クライエントの思わぬ反応があると,ソーシャルワーカーはうろたえがちです。
しかし,気を付けなければならないのは,クライエントの言葉尻をとらえた安易な対応です。
クライエントの喜怒哀楽のうち,特に「怒」の感情を見せられるとうろたえがちです。
今回,紹介する事例は,がんの末期患者の家族との初回面接です。
キューブラー・ロスは,著書『死ぬ瞬間』で,死の受容過程として以下の5段階を紹介しています。
1 否認
2 怒り
3 取引(死を回避しようとすること)
4 抑うつ
5 受容
すべての人がこのような段階を経て死を受容するわけではありませんが,対人援助を行う人は理解しておくことが求められます。
患者だけではなく家族に接する場合も同じです。
それでは,今日の問題です。
第31回・問題111 事例を読んで,G医療ソーシャルワーカー(社会福祉士)の対応についての次の記述のうち,適切なものを2つ選びなさい。
〔事 例〕
G医療ソーシャルワーカーは,末期がんのHさん(54歳)の主治医から,「患者と夫には,今後は積極的治療ではなく緩和ケアが望ましいことについて説明済みである。緩和ケアができる病院を探してあげてほしい」との電話を受け,Hさんの夫と初回面接を行った。夫は面談室に入るなり,「誰だあなたは。この病院はどうして病人を見放すんだ」と声を荒げた。
1 夫に対してその態度を改めるよう促す。
2 夫に病状の説明を行う。
3 夫の怒りを受け止め,気持ちを聴く。
4 夫との面談を切り上げ,夫以外のキーパーソンを探す。
5 ソーシャルワーカーはどのようなことを支援するのかについて説明する。
この事例は,初回面接であることが明示されています。
初回面接の基本に沿ったものは以下の2つしかないので,事例を読まなくても答えはわかります。
3 夫の怒りを受け止め,気持ちを聴く。
5 ソーシャルワーカーはどのようなことを支援するのかについて説明する。
事例を読むと
選択肢3は「この病院はどうして病人を見放すんだ」に対応するもの。
選択肢5は「なんだあなたは」に対応するもの。
となっていることがわかります。
それではほかの選択肢も確認します。
1 夫に対してその態度を改めるよう促す。
これが言葉尻をとらえた対応です。試験でこれを選ぶワーカーは,面接場面ではさらに混乱するでしょう。
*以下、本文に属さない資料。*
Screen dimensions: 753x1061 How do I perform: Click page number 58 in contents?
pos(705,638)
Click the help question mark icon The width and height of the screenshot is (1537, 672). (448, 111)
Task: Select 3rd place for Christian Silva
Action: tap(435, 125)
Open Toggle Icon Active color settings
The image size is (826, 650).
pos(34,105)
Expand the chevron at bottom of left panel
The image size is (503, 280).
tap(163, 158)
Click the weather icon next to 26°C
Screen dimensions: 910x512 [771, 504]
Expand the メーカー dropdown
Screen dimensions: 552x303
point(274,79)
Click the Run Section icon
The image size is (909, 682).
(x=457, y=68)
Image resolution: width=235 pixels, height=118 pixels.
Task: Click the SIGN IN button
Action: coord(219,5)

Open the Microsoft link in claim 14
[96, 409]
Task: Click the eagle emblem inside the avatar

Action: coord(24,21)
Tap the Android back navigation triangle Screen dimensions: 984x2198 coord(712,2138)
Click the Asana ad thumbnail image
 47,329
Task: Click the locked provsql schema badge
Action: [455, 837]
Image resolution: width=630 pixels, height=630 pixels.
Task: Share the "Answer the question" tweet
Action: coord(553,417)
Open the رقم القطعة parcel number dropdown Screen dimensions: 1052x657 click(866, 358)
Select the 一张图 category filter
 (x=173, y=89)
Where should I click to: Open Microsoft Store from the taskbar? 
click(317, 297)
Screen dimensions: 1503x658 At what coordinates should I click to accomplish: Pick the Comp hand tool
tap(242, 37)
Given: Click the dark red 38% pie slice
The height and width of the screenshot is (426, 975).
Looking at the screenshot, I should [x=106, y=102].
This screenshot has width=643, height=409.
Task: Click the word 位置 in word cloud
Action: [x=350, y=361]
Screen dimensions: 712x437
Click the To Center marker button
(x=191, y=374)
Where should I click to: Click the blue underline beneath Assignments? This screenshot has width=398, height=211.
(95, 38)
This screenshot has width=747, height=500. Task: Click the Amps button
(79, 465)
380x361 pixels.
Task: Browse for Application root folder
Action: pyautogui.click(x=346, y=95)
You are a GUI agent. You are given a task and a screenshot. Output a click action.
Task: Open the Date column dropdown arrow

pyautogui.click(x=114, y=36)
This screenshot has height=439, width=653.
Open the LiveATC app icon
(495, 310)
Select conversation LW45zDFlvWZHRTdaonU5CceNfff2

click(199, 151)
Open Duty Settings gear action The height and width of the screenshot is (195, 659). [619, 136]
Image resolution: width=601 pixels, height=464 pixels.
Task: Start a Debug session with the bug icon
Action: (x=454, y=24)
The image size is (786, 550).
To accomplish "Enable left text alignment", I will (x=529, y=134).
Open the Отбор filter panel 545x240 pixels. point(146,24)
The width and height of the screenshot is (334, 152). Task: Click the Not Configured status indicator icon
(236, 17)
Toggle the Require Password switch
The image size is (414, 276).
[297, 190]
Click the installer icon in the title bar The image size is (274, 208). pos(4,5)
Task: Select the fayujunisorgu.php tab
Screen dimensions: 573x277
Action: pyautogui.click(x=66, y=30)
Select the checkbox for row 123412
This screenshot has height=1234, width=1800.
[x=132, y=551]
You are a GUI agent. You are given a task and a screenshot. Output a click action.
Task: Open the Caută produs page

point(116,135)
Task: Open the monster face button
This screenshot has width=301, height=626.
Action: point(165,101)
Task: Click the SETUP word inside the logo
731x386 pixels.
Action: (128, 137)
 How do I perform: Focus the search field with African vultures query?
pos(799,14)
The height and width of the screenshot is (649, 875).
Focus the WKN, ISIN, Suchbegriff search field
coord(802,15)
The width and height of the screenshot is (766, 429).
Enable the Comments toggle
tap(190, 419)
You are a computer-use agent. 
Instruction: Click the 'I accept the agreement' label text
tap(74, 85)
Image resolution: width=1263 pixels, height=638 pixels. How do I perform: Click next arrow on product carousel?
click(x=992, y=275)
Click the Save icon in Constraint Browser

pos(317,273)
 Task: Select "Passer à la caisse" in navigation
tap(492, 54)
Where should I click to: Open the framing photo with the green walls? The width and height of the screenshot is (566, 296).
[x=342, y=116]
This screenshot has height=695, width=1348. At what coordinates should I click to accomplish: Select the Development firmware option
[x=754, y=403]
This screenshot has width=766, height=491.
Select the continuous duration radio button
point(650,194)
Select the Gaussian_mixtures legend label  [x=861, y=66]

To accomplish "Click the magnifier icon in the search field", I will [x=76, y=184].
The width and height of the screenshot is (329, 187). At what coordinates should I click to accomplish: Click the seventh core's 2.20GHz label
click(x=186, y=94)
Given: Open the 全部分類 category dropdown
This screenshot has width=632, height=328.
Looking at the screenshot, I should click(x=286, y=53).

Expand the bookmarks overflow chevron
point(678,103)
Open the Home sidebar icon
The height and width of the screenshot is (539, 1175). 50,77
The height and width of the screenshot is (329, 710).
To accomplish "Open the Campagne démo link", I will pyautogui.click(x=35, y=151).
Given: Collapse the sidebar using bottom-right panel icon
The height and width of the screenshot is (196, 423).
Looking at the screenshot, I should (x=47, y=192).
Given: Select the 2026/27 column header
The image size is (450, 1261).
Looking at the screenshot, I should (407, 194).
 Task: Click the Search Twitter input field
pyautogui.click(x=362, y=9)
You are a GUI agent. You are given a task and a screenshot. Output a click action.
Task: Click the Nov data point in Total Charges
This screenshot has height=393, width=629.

社会福祉士の国家試験には,この選択肢を選ぶと不合格といった禁忌肢はありませんが,そうしても良いくらいに良くない対応です。
2 夫に病状の説明を行う。
病状の説明を行うのは,医師の役割です。
4 夫との面談を切り上げ,夫以外のキーパーソンを探す。
今の時点では何もわかっていない段階です。